Court Opinion

ID: 3511880
Source: CourtListenerOpinion
Date Created: 2016-07-05 22:22:39.936621+00
Date Added: 2024-06-11T13:09:13.628043
License: Public Domain

To the extent about to be indicated, I cannot concur. We are dealing with contracts which for some time after they were made conferred no rights on anyone. They were invalid because in violation of positive law. Even if the good faith of some of the contractors is beyond question, and although, as suggested by Mr. Justice Holt, public contractors do not inquire very carefully into the power of public officers with whom they deal, the absence of such inquiry does not help an action on the contract where the public officers have gone beyond their authority, as they did in this case.
Up to the time the contracts were ratified by the voters, they were concededly illegal. During that time, the contractors had no right to proceed with performance. It must follow that the interruption of performance during that period would not be attended by legal damage to the contractors. So there would be no liability to damage on the part of the one causing the interruption. That must *Page 31 
be so because the act, even though without justification, did not interfere with any right of the contractors.

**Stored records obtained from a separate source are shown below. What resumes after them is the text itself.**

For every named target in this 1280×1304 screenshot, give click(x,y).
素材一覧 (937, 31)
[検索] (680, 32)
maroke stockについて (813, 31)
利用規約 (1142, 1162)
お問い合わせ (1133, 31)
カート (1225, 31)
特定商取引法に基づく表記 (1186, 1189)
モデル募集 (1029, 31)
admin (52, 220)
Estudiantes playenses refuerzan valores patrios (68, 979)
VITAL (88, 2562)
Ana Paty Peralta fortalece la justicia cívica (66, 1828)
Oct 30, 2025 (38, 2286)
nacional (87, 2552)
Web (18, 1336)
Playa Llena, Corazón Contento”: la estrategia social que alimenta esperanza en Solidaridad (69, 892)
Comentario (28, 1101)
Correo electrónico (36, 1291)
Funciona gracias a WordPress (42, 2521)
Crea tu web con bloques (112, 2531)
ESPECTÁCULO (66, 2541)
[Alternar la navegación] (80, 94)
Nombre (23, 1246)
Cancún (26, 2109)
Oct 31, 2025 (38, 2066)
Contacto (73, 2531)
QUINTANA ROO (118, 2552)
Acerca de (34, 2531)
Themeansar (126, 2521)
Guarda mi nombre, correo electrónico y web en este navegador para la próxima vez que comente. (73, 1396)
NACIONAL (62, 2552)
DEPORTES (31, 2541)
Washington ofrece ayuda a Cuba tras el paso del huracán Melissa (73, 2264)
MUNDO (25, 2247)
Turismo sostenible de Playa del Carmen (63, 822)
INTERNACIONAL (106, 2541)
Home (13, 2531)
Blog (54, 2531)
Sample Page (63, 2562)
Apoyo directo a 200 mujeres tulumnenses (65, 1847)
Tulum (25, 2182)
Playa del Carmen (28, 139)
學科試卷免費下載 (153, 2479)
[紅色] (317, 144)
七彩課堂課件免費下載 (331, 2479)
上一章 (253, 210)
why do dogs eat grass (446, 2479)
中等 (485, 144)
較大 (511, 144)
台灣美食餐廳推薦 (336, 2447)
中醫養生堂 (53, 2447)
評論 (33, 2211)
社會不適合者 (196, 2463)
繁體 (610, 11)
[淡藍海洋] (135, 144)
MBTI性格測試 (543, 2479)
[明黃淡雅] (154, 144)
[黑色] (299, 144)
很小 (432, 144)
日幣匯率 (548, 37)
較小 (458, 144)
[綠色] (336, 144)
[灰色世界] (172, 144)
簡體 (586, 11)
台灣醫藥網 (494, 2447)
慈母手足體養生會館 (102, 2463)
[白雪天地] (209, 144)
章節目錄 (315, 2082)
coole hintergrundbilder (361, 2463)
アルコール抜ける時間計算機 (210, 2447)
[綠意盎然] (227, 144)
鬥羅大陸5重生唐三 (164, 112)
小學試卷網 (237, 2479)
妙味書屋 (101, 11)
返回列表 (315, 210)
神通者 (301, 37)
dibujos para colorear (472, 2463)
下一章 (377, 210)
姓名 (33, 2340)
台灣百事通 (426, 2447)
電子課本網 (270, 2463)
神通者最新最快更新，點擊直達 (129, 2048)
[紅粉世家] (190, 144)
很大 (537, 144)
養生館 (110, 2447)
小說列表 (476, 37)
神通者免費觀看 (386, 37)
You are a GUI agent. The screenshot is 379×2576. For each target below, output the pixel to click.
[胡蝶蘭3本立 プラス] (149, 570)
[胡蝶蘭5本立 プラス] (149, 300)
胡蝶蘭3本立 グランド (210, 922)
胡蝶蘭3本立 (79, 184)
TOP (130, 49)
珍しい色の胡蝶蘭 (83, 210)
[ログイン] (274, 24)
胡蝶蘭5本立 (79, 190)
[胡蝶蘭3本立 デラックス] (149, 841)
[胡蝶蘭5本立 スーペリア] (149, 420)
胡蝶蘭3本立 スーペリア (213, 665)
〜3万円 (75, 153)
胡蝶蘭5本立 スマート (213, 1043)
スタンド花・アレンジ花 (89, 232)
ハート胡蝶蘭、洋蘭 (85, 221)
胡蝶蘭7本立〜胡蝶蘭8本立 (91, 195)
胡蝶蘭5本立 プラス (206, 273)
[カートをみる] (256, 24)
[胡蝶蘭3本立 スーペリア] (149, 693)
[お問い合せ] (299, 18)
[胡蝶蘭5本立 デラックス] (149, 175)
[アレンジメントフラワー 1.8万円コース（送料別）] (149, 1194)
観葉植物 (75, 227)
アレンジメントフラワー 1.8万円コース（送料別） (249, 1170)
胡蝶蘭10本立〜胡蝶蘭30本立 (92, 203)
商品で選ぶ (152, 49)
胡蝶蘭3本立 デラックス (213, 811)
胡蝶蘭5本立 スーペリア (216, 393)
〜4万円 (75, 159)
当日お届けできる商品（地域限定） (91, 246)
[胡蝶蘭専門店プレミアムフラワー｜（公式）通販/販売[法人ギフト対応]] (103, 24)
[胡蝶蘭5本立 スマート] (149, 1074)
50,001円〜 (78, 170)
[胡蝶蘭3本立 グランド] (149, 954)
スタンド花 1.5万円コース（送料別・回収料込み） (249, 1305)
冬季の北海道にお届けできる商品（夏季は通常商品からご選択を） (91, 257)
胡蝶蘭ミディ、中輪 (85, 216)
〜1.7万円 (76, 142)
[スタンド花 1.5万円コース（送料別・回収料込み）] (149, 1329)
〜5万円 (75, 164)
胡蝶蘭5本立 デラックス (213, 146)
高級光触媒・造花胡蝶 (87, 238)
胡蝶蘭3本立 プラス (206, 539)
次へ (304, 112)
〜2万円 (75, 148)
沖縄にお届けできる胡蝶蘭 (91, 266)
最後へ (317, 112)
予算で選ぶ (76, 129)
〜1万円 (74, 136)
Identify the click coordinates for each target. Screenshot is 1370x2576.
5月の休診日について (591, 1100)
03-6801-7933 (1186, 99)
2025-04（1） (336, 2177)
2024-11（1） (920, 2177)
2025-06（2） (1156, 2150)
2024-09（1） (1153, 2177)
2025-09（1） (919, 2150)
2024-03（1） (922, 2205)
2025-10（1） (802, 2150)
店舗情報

The fact that those who caused the delay, the defendants here, were guilty of laches in asserting the illegality of the contracts, might deny them any remedy. It could not go farther and confer upon the contractors a right which they did not have otherwise. Laches acts negatively and in bar of a remedy. It never operates affirmatively to create a cause of action where none could exist otherwise. 21 C.J. 215. The application of the rule is illustrated by Chatfield v. Iowa  Ark. L. Co.88 Ark. 395, 114 S.W. 473, where it was held that one not in possession of land could not aid his claim to the title by charging laches against his adversary who was in constructive possession.
So it should be held, I submit, that none of the contractors involved are entitled to recover for any loss flowing from the delay of their performance of the contracts in question during the period preceding the validation of those contracts by the election. The proposition is not that plaintiffs cannot recover damages. It is rather and only that their damages must be limited to those arising from the interruption and delay suffered under lawful contracts. There were no lawful contracts and in consequence no legal right to proceed with performance until the contracts were validated by the election. Hence my conclusion that there can be no recovery for any loss flowing from interruption and delay occurring before the election.